[begin DATA TO PROCESS]

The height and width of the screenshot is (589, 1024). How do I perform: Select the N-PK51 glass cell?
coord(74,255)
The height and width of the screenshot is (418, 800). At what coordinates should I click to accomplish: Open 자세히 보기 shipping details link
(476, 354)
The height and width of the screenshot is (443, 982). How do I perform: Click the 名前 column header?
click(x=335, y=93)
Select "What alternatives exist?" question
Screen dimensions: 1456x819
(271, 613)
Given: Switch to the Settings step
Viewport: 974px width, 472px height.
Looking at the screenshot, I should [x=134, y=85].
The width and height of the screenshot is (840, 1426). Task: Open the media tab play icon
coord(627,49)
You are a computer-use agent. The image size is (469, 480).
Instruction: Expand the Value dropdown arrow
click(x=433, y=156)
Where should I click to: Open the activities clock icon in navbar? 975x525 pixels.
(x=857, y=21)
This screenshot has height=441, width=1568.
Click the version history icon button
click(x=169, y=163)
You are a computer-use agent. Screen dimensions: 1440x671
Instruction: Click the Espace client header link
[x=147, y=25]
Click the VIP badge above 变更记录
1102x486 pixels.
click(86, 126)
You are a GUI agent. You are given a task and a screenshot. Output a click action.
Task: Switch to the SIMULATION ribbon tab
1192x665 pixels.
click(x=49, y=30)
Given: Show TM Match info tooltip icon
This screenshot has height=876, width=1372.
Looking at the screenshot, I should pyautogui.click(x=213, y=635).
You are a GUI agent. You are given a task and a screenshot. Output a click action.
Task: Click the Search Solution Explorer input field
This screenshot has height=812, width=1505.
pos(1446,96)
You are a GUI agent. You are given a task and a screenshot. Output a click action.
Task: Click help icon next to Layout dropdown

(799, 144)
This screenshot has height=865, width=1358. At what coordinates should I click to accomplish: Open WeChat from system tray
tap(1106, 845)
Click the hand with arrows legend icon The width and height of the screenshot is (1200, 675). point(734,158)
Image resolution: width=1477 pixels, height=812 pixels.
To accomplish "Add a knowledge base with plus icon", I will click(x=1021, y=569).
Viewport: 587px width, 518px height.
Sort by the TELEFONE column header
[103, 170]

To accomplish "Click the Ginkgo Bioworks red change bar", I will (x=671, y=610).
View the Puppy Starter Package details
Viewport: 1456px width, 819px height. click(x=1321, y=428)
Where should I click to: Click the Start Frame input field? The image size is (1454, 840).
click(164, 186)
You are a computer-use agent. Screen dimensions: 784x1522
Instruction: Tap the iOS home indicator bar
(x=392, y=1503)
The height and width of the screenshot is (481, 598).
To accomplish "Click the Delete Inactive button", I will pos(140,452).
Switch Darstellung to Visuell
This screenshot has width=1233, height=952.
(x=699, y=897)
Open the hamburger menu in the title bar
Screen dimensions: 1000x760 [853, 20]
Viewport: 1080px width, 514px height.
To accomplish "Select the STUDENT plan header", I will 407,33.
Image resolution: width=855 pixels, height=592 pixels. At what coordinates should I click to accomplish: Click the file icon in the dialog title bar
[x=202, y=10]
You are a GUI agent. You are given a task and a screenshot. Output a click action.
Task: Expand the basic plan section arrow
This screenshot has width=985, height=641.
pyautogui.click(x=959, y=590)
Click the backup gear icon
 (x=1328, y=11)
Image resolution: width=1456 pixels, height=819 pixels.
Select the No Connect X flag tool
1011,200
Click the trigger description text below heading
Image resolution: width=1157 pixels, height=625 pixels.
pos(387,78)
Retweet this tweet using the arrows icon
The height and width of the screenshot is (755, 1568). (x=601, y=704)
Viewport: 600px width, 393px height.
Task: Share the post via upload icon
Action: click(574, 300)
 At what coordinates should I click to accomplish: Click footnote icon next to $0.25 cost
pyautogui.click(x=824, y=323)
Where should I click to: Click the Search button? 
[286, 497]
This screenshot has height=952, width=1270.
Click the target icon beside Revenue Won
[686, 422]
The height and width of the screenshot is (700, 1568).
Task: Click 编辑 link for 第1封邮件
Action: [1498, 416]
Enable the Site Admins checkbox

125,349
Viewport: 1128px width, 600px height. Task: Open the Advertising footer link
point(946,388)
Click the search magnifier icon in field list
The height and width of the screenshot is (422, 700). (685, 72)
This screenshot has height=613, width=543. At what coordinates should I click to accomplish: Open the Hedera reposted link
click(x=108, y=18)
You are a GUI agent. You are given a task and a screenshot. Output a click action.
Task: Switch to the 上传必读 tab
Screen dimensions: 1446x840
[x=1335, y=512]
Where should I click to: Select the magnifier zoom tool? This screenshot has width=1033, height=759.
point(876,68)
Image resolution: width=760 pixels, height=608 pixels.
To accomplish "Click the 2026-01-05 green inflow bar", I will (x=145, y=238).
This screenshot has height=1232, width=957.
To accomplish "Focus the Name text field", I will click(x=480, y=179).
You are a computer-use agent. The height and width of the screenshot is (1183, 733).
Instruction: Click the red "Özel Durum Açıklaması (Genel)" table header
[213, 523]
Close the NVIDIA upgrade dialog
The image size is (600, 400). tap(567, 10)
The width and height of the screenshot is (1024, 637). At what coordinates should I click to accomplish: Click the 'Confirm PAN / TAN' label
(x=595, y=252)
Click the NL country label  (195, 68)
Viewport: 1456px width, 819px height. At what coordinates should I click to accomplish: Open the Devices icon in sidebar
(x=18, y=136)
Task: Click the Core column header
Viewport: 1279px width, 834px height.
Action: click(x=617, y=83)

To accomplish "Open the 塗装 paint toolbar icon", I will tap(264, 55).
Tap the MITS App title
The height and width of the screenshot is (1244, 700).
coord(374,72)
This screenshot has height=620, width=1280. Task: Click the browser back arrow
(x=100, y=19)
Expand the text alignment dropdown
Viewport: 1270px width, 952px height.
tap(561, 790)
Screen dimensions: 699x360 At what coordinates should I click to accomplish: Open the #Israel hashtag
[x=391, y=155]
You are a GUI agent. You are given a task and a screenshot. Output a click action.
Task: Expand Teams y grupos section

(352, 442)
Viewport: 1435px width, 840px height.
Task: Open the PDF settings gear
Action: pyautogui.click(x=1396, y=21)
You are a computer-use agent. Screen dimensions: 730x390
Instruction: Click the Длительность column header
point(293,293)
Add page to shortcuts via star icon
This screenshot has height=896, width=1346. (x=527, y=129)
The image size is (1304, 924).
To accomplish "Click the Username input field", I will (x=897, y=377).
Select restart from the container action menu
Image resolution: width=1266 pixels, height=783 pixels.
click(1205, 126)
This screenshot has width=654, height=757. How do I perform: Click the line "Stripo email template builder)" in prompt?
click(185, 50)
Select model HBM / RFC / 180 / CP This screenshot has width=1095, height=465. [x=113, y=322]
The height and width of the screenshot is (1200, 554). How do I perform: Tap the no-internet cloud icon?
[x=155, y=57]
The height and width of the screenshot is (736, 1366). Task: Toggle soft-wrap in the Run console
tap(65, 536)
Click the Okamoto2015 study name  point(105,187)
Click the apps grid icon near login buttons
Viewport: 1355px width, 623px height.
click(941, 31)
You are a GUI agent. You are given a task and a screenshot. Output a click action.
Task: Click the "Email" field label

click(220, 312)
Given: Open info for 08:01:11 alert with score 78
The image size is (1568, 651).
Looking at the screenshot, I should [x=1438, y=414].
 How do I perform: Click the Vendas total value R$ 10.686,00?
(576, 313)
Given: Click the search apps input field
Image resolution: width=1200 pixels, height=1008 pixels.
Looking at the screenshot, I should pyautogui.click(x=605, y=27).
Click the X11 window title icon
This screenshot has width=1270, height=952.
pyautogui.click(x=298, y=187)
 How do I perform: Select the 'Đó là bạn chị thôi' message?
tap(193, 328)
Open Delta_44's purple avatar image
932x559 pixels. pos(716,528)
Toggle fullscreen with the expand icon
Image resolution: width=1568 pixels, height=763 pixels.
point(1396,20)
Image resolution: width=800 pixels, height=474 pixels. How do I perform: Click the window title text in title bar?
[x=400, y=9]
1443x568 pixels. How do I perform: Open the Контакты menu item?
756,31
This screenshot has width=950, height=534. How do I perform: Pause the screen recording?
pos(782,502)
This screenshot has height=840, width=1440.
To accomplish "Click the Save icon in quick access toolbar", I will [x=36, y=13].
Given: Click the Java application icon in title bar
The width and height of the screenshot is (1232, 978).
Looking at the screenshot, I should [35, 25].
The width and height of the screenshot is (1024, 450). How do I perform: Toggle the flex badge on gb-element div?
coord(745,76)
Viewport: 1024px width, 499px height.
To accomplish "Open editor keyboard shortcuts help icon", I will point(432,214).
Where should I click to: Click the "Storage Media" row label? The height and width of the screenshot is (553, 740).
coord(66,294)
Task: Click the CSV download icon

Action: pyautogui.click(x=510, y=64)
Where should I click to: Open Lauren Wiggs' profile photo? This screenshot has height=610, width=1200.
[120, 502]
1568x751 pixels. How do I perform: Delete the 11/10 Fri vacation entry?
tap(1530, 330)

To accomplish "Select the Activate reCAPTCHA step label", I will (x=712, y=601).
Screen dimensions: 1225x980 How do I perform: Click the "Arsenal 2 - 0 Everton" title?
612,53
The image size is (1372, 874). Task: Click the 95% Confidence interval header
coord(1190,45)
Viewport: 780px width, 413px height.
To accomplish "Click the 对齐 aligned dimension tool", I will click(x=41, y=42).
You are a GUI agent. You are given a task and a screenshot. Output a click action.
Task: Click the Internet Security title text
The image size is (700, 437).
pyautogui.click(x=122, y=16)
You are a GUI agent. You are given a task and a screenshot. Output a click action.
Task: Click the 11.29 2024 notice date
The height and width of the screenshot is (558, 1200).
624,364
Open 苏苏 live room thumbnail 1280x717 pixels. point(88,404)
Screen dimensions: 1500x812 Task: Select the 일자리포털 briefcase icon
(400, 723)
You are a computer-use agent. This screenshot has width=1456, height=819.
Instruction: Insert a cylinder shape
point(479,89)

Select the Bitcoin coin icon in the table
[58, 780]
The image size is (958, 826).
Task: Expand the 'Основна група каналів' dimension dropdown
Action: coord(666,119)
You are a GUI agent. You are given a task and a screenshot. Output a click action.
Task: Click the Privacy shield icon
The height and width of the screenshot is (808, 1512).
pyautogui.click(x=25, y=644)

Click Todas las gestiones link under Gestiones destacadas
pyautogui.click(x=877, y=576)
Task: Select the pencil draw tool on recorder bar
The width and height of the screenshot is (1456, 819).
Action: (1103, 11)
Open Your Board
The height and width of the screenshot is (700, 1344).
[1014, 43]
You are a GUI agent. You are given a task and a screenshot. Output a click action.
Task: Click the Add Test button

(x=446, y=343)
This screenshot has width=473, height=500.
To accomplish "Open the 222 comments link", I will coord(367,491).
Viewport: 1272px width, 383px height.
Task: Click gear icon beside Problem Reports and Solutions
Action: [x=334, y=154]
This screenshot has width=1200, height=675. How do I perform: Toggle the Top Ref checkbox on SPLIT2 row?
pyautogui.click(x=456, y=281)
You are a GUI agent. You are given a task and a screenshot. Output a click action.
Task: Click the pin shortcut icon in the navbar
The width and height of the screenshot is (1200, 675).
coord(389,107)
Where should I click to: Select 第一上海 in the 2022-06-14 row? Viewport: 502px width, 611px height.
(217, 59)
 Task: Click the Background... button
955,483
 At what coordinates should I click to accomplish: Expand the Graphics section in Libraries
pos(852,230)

[end DATA TO PROCESS]

Can you put the lines of the records into a JSON list of strings, one string per line, leaving out blank lines? Start at the line that contains "Select model HBM" and stop after the line that contains "tap(65, 536)".

## THE ANSWER
[
  "Select model HBM / RFC / 180 / CP This screenshot has width=1095, height=465. [x=113, y=322]",
  "The height and width of the screenshot is (1200, 554). How do I perform: Tap the no-internet cloud icon?",
  "[x=155, y=57]",
  "The height and width of the screenshot is (736, 1366). Task: Toggle soft-wrap in the Run console",
  "tap(65, 536)"
]